The central plains of the United States are in a unique geographical position when it comes to tornado formations.
Seventy-five percent of the world's tornadoes occur in the United States and most of those occur in "Tornado Alley," which is located from Iowa/Nebraska to Texas.
Texas has the most tornadoes per year, 126, but this is also the biggest state as well.
The reason why we have tornado alley in the Plains has much to do the with geography.
The Gulf of Mexico, which is located to the south, supplies a rich and necessary amount of low level moisture to fuel thunderstorms.
Then, you have the Rocky Mountains to the west, and with the higher elevation, it is hard for the moisture from the Gulf of Mexico to reach back that far west, so you have a dry air mass in the western Plains.

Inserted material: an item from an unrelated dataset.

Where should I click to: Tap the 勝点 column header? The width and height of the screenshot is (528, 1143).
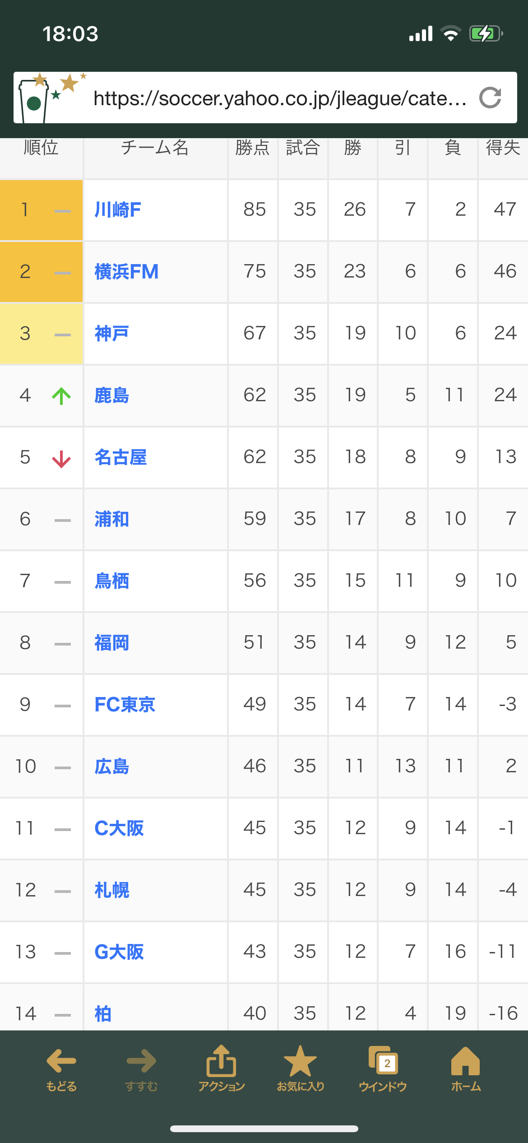pos(253,148)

This sets up a frequent clash of air masses between humid and dry creating a boundary where low level winds converge, aiding in making the air rise, which helps to create a few severe thunderstorms.
When you add in a storm system with strong winds aloft moving from west to east over this boundary, as south winds occur at the surface in the humid air and severe thunderstorms can greatly increase in coverage.
This is due to increased shear in the atmosphere, or winds blowing in different directions with height allowing building thunderstorms to rotate and grow, which is essential for a tornado to form.
Colder air can come in from the northwest, adding a third air mass to the equation. This only enhances the chance of tornado formation in Tornado Alley.